STATED PROBLEM
Please rewrite the lines as a numbered list, starting at the line that contains "the date text" and ending at the line that contains "tap(907, 402)", with both of those lines included. Skip the blank lines and leave the pictures out.

RECORD SET
________________________

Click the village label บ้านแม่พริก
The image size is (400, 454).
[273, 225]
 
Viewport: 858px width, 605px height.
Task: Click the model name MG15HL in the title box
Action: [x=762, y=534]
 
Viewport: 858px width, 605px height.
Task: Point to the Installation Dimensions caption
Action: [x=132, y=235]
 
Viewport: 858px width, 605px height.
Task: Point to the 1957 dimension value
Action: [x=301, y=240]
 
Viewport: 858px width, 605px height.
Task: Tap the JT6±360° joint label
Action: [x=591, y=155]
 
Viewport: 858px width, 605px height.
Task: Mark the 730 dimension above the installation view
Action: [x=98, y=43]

________________________

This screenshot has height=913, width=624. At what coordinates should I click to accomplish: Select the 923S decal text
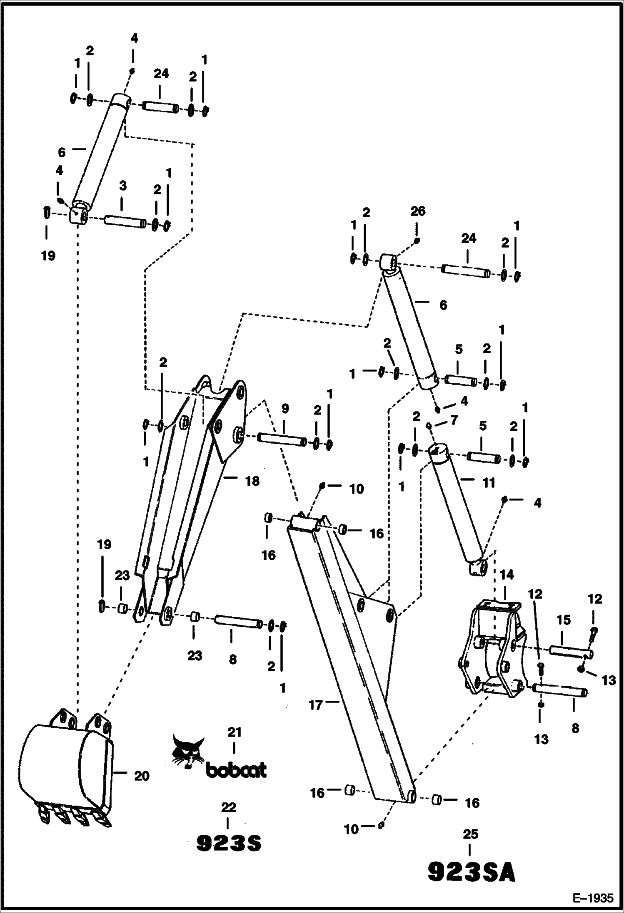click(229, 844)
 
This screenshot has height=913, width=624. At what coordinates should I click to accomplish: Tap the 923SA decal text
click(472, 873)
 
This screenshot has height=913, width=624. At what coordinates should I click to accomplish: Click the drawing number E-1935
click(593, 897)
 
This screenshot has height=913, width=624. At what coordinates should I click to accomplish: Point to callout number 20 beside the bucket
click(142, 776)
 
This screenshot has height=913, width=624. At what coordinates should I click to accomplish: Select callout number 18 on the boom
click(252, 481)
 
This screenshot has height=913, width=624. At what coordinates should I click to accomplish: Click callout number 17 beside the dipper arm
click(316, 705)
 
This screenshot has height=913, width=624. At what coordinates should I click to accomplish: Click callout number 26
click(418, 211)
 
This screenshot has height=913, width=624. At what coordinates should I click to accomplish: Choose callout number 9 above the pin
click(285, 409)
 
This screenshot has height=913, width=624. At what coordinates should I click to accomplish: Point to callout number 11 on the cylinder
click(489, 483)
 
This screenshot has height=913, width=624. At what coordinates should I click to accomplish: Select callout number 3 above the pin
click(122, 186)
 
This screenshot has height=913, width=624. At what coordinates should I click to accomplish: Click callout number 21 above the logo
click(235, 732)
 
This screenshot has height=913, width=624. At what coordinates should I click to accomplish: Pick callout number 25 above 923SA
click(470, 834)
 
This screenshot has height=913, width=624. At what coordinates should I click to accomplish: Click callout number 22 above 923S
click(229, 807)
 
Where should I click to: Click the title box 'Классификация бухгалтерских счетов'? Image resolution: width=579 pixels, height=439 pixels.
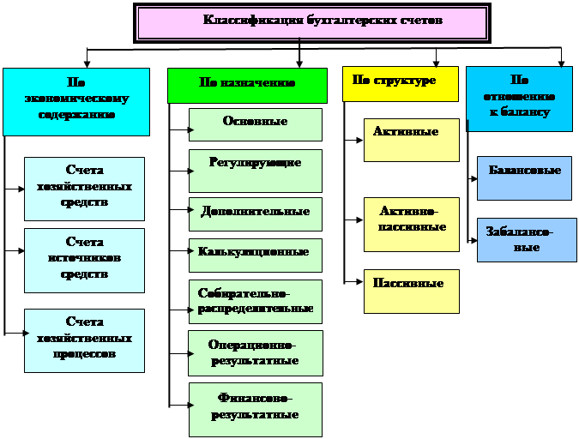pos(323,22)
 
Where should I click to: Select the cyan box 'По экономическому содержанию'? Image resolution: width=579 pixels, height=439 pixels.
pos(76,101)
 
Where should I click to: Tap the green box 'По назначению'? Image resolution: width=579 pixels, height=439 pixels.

________________________

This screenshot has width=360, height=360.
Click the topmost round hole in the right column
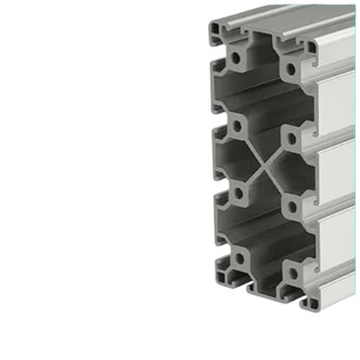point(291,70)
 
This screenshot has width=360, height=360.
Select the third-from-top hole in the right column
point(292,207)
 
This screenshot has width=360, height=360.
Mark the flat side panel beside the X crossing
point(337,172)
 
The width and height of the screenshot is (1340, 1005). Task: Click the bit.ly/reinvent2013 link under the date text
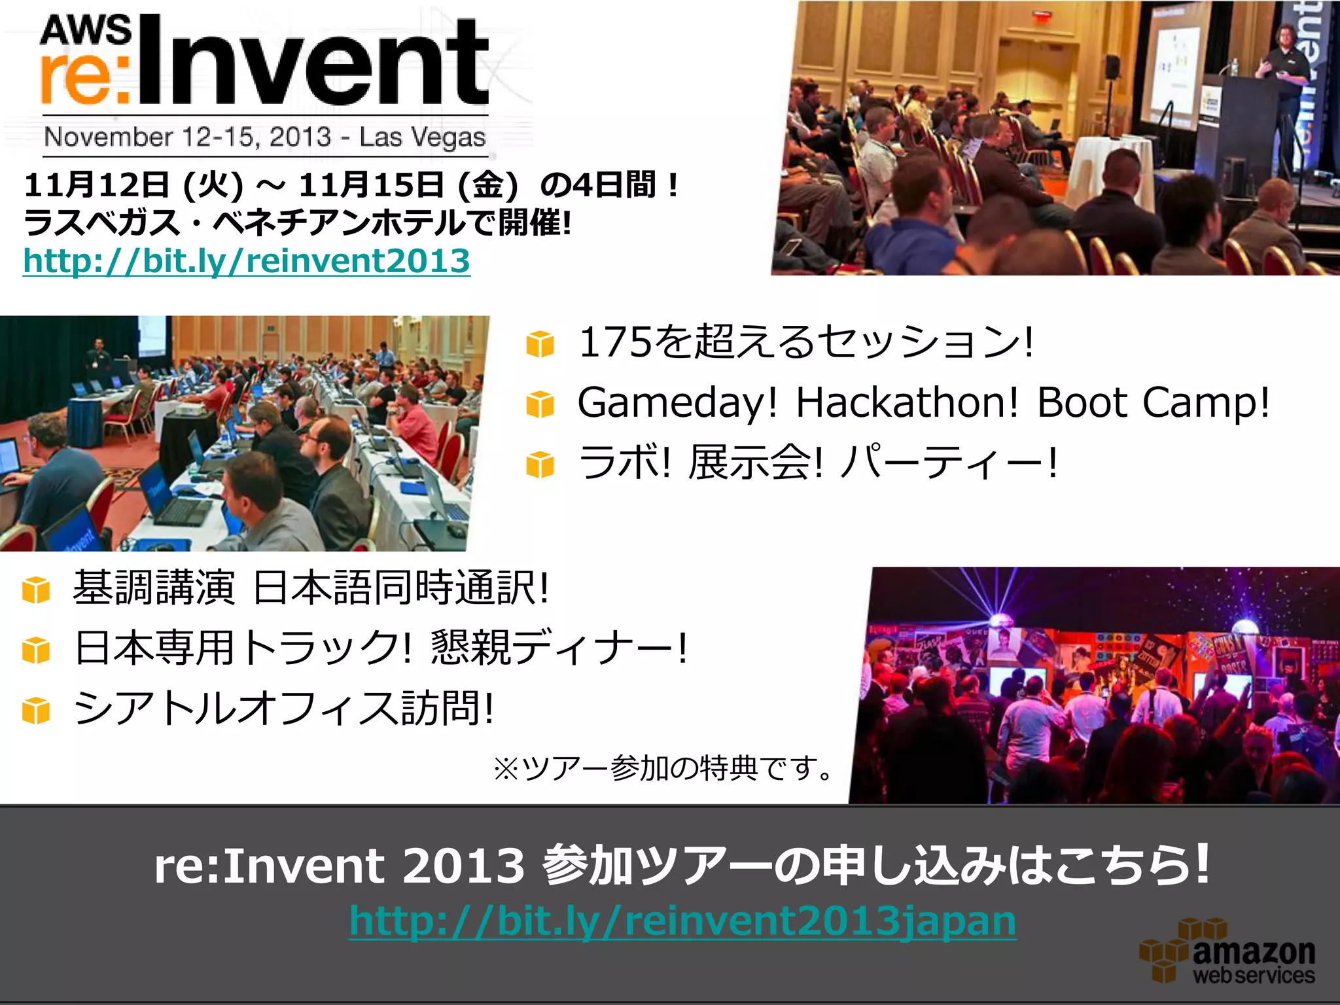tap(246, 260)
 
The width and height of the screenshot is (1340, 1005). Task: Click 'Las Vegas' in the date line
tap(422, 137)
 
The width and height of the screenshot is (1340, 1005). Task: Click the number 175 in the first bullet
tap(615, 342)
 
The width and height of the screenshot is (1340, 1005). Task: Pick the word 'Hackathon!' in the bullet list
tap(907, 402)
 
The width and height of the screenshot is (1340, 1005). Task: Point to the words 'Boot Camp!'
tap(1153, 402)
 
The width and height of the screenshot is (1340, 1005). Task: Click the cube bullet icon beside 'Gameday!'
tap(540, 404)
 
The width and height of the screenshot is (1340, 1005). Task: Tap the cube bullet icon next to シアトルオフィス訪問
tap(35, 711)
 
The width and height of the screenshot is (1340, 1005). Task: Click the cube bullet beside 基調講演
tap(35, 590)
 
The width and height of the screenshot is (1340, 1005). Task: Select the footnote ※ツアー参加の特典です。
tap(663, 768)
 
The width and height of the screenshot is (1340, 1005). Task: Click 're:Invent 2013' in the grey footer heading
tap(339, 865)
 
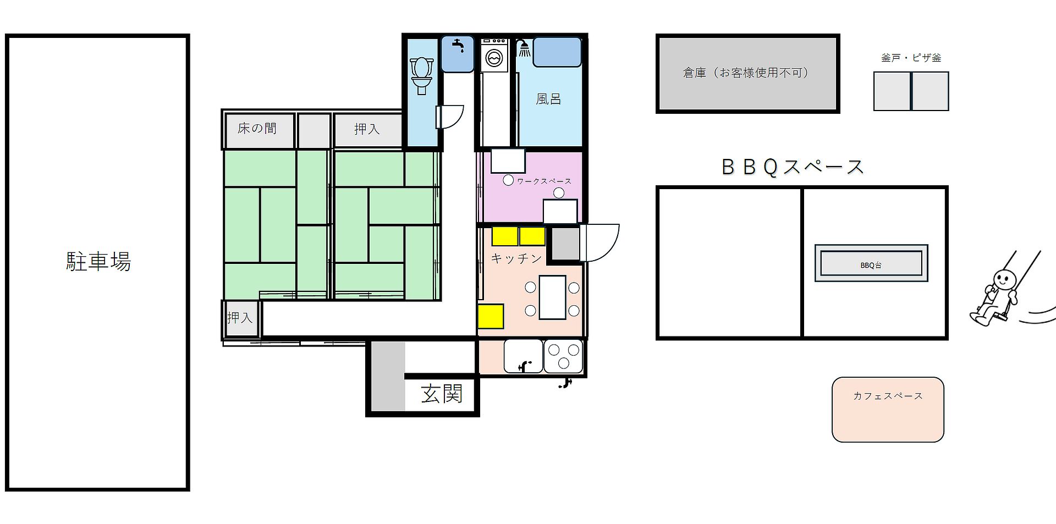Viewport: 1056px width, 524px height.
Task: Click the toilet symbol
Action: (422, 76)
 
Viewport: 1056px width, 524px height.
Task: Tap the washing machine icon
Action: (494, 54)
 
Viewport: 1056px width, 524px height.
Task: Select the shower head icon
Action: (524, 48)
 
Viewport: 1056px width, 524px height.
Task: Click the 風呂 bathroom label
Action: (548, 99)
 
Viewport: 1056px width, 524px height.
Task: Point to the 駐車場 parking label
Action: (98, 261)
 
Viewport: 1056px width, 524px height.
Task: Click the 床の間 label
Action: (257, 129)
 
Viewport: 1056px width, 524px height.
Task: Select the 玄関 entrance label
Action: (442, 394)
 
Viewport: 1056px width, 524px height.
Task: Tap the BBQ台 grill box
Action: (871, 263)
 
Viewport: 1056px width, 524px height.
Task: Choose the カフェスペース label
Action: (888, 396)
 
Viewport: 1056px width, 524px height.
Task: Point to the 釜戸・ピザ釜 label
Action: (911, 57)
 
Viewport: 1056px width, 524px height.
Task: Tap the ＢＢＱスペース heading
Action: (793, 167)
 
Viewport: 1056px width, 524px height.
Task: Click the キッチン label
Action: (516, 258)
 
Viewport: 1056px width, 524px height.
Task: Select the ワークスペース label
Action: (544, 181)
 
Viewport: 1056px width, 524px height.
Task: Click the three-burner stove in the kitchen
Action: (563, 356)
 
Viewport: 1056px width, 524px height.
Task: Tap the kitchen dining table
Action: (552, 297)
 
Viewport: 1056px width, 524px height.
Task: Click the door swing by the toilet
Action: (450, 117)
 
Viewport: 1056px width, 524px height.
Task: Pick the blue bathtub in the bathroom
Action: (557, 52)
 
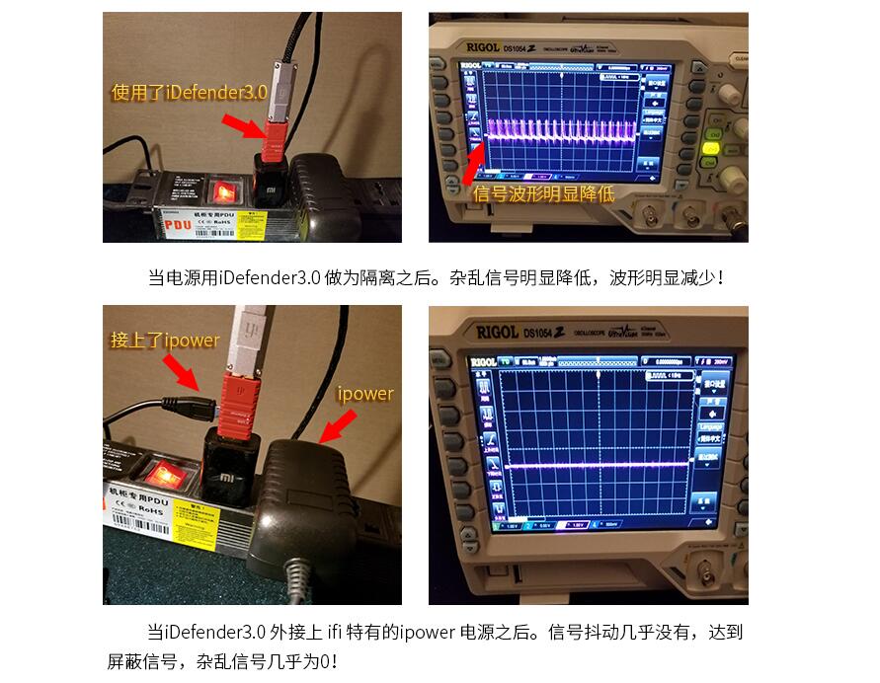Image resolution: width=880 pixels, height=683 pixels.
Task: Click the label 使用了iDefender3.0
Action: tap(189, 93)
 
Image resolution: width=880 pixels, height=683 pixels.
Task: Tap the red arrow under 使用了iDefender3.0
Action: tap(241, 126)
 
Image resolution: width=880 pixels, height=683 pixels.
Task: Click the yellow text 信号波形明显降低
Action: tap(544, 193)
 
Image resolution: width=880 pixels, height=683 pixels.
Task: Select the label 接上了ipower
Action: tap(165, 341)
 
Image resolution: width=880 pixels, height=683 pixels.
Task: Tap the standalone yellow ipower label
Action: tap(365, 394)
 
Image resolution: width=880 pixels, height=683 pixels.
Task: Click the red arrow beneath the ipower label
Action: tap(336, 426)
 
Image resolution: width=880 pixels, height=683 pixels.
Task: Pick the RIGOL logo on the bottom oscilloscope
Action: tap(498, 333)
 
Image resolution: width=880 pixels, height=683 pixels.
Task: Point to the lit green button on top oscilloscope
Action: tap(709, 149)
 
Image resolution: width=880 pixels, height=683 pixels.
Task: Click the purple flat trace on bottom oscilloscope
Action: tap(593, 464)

________________________

COMPLETE ANSWER
1. The width and height of the screenshot is (1340, 1005). Task: Click the bit.ly/reinvent2013 link under the date text
2. tap(246, 260)
3. The width and height of the screenshot is (1340, 1005). Task: Click 'Las Vegas' in the date line
4. tap(422, 137)
5. The width and height of the screenshot is (1340, 1005). Task: Click the number 175 in the first bullet
6. tap(615, 342)
7. The width and height of the screenshot is (1340, 1005). Task: Pick the word 'Hackathon!' in the bullet list
8. tap(907, 402)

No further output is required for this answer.